Heres another, loads more to go, i've got a load of catching up to do - Better do it nor before I get my observatory dome up, but more on that later!
This is M31 The Andromeda Galaxy, the nearest galaxy to us at a distance of around 3 and a half minnion light years - so the light we are looking at from it now is from around the time when a certain plains ape started walking upright and bashing antelope over the head with a thigh bone!
There are two companion galaxies- the one nearest M31 being M32 and the further away (toward the bottom of the image) M101 (M standing for Messier - Charles Messier was a French comet hunter and put together a catalogue of stuff that could be mistaken for comets - perversely, while he did discover comets, he's rather better known for the catalogue)

Hi everyone, i'd been meaning to get around to this for a while, and my partner had set up a blog and had been badgering me to do it as means to share my (primarily!) astronomical images with anyone who might be interested.
My names Dean and I've been involved in amateur astronomy since about the age of 10 when my dad gave me some newspaper clippings he'd collected from the original Moon landings.

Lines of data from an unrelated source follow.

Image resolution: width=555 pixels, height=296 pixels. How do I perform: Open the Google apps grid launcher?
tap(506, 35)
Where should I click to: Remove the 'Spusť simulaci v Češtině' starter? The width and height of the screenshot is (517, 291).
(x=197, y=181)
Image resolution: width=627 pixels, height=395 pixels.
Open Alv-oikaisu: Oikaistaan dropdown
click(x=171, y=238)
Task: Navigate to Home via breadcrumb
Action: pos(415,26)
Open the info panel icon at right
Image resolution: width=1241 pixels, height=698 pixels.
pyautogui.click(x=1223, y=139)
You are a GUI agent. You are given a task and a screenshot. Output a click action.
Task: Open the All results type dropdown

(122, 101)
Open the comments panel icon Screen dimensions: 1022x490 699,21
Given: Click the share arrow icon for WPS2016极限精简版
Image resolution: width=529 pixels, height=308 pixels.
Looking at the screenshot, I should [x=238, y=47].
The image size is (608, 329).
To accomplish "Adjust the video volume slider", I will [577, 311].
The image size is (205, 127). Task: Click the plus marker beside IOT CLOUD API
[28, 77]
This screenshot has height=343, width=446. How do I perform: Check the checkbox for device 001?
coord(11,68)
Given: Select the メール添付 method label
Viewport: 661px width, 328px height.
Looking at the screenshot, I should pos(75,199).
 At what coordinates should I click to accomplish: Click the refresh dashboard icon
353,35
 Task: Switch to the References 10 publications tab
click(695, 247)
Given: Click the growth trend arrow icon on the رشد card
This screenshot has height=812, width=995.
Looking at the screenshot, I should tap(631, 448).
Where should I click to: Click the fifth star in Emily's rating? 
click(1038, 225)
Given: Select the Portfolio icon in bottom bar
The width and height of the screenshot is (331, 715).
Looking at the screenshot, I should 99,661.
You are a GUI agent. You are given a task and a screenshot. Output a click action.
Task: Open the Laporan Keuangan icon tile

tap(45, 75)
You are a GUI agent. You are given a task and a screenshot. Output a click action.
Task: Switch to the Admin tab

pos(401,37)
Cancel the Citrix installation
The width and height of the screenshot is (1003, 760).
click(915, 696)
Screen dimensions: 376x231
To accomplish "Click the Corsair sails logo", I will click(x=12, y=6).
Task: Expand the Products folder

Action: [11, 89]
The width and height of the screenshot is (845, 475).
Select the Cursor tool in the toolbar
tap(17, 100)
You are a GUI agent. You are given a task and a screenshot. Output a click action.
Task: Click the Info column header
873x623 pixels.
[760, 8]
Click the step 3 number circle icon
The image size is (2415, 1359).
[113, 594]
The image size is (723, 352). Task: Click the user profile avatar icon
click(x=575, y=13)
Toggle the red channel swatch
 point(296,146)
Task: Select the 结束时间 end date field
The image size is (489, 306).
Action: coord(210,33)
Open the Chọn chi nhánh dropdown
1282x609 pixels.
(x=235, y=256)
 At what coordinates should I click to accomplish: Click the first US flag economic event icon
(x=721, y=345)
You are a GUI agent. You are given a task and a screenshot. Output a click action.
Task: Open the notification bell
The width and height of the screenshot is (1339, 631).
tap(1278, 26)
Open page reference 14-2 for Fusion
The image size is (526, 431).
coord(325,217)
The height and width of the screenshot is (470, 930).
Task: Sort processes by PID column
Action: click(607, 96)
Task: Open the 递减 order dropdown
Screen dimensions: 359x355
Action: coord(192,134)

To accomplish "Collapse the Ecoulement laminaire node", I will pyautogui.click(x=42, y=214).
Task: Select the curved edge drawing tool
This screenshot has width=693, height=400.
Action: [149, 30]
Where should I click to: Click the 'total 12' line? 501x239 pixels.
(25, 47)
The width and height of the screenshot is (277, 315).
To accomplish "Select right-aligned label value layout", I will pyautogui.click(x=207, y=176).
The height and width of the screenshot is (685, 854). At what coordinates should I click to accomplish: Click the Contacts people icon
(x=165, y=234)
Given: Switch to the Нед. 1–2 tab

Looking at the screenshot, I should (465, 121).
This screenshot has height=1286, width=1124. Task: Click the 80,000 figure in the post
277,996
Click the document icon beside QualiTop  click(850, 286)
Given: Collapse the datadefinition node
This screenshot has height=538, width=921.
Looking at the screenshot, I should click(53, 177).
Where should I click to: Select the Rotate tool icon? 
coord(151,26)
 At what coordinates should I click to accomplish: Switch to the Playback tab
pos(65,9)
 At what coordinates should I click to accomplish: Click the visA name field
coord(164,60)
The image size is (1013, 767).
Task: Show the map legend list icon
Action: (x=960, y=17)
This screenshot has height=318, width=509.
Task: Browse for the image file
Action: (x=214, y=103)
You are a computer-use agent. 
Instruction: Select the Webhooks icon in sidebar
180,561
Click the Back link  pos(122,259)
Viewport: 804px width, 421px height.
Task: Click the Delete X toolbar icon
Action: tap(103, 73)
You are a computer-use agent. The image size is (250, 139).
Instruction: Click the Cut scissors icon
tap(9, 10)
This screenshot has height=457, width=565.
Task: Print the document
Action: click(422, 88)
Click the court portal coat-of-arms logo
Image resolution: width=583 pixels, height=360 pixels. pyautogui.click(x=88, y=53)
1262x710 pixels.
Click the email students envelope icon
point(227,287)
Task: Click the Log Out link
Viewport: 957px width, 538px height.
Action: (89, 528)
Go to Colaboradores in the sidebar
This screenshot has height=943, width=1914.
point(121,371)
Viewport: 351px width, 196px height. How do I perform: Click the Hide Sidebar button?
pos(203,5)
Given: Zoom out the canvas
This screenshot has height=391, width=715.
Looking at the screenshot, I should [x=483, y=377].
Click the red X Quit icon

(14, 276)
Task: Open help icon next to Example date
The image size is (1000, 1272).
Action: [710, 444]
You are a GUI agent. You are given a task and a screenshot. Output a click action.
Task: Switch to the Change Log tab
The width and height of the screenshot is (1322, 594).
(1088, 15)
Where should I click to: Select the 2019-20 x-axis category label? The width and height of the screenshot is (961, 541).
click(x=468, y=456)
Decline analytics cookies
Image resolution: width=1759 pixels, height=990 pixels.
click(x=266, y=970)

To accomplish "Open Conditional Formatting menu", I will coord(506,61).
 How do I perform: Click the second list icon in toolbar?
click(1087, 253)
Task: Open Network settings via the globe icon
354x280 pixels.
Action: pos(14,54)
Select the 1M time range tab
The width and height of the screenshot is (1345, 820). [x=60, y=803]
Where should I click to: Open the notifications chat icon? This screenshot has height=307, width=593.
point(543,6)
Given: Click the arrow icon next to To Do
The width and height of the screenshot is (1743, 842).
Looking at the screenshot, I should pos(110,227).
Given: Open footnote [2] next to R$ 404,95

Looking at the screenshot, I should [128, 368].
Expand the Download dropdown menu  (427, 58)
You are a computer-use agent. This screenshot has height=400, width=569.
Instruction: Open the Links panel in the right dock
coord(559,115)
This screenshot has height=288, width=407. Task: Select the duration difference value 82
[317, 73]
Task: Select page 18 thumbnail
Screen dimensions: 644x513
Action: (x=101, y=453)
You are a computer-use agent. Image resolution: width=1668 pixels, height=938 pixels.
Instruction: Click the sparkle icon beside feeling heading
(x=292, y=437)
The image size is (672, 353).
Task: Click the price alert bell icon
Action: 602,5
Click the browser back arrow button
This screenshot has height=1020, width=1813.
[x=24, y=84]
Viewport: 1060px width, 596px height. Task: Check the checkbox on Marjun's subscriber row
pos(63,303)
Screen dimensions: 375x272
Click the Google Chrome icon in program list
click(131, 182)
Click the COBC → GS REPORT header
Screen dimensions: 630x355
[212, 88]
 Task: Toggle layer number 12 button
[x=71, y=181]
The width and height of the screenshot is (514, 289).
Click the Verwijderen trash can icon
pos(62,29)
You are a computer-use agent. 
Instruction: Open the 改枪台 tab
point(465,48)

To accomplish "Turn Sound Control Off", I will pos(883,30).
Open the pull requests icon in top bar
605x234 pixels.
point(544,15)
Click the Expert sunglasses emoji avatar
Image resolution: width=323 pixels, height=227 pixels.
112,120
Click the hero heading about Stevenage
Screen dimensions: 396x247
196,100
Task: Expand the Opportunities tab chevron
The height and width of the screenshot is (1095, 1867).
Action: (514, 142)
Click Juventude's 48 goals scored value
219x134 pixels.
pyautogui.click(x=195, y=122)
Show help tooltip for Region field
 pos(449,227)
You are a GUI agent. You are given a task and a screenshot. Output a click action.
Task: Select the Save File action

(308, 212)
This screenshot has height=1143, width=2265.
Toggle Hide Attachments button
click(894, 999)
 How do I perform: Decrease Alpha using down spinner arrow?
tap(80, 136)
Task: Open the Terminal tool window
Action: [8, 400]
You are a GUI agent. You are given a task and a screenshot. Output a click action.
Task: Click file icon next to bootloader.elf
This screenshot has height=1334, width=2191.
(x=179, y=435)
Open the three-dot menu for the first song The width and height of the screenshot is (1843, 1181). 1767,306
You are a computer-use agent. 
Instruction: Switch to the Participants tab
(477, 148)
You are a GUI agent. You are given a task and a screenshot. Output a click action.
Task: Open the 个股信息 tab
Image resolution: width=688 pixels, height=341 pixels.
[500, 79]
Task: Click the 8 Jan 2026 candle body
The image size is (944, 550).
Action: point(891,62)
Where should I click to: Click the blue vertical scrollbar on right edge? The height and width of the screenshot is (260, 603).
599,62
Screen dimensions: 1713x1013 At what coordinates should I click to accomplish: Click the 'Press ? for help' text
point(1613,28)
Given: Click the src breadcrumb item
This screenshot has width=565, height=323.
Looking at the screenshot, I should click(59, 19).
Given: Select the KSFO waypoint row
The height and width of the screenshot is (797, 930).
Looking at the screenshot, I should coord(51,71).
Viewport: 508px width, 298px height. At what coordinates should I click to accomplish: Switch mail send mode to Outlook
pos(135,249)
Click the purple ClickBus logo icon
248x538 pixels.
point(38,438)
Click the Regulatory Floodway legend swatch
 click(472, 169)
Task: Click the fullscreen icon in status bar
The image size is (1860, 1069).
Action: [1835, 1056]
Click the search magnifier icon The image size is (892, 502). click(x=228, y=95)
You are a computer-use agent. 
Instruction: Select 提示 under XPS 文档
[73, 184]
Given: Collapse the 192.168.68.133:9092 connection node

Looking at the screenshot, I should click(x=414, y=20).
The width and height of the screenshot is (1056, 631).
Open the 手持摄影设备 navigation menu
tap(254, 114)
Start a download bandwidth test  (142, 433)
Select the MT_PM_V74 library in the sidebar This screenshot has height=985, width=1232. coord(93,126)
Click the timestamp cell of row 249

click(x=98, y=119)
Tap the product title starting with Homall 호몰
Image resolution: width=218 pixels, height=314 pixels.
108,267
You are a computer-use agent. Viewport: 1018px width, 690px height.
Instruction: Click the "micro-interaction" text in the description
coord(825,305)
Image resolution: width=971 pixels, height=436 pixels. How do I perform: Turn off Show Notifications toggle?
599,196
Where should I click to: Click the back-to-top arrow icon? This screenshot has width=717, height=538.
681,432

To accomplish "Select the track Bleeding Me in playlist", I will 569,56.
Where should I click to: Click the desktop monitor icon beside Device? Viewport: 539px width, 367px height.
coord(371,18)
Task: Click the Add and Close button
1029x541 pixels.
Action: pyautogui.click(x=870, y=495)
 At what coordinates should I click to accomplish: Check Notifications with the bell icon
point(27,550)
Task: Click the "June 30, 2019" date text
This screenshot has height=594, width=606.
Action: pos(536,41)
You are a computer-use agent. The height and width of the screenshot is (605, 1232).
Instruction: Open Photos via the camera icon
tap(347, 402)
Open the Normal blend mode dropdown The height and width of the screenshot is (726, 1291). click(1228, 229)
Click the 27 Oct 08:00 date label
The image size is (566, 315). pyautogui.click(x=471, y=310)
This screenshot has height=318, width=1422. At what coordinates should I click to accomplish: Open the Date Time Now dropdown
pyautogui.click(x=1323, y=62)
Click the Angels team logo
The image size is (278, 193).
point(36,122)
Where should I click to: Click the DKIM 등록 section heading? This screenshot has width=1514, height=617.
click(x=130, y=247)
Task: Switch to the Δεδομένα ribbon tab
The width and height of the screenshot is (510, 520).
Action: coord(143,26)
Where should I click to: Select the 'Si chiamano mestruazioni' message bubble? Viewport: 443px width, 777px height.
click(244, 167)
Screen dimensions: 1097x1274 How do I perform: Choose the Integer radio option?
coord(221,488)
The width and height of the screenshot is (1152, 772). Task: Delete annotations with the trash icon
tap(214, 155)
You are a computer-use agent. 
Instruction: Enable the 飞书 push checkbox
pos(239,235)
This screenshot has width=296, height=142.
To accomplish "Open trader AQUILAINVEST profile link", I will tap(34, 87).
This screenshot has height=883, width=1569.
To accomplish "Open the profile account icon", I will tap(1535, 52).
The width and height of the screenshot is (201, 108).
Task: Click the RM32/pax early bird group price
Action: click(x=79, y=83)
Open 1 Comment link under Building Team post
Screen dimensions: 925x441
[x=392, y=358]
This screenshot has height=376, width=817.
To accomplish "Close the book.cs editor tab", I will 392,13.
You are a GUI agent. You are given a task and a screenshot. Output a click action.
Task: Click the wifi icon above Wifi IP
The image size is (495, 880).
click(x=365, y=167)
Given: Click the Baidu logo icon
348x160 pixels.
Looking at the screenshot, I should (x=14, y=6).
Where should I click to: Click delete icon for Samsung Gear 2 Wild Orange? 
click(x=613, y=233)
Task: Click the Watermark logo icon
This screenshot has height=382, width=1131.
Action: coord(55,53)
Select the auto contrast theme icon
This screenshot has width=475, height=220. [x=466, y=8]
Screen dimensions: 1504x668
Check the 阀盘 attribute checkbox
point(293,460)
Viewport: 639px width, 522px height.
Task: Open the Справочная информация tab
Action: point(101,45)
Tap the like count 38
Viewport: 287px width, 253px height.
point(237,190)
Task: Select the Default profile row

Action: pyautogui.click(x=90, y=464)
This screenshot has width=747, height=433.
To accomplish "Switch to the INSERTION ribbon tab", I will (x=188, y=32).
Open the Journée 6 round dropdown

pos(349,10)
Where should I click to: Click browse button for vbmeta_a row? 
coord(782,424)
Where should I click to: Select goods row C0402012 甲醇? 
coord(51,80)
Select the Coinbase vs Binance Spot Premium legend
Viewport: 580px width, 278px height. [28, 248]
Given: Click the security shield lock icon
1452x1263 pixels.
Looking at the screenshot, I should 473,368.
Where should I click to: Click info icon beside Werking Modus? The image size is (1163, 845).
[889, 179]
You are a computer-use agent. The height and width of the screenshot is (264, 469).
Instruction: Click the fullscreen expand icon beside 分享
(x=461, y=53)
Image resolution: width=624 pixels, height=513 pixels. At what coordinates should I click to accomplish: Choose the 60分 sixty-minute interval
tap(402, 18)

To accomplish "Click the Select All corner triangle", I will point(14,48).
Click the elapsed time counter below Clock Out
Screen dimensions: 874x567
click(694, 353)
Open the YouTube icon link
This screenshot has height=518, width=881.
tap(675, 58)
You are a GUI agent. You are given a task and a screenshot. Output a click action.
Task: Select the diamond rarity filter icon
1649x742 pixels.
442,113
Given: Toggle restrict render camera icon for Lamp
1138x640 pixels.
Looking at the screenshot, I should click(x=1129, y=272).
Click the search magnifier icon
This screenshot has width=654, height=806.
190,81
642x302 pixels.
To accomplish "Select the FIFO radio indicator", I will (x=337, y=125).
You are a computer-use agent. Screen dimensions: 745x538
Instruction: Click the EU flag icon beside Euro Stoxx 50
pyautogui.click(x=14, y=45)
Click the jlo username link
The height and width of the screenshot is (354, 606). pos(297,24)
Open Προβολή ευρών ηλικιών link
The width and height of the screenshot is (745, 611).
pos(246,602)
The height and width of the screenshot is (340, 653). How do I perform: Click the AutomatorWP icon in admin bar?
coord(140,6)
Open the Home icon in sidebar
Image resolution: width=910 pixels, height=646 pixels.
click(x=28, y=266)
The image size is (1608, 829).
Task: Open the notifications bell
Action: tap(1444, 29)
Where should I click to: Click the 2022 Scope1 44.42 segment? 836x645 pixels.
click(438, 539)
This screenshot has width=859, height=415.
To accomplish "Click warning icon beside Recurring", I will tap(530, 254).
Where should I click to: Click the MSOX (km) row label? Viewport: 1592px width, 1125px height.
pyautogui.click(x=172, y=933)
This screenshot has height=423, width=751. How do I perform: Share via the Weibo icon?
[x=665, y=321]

Gods, I wish I still had them , not for the value but the sentiment and the history. Anyway, i've accumulated a mass of spaceflight related stuff since then chief among which is a photo signed by the entire Apollo 12 crew my partner bought for my birthday one year - very prized!
Anyway, just starting off in my first post, one of my favourite images, Messier 42/3 and the Running Man Nebula (it makes up the sword of the constellation of Orion. Its a star forming region in which our own sun formed in something roughly like. Probably one of the most striking deep sky objects there is. In total the image was probably of the order or 3 hours total imaging time with probably about the same time in post processing - But more on processing and the equipment I use later - Lets just get some of my images uploaded first - this whole blogging thing is new to me and feeling my way - mind you, easier than a web page!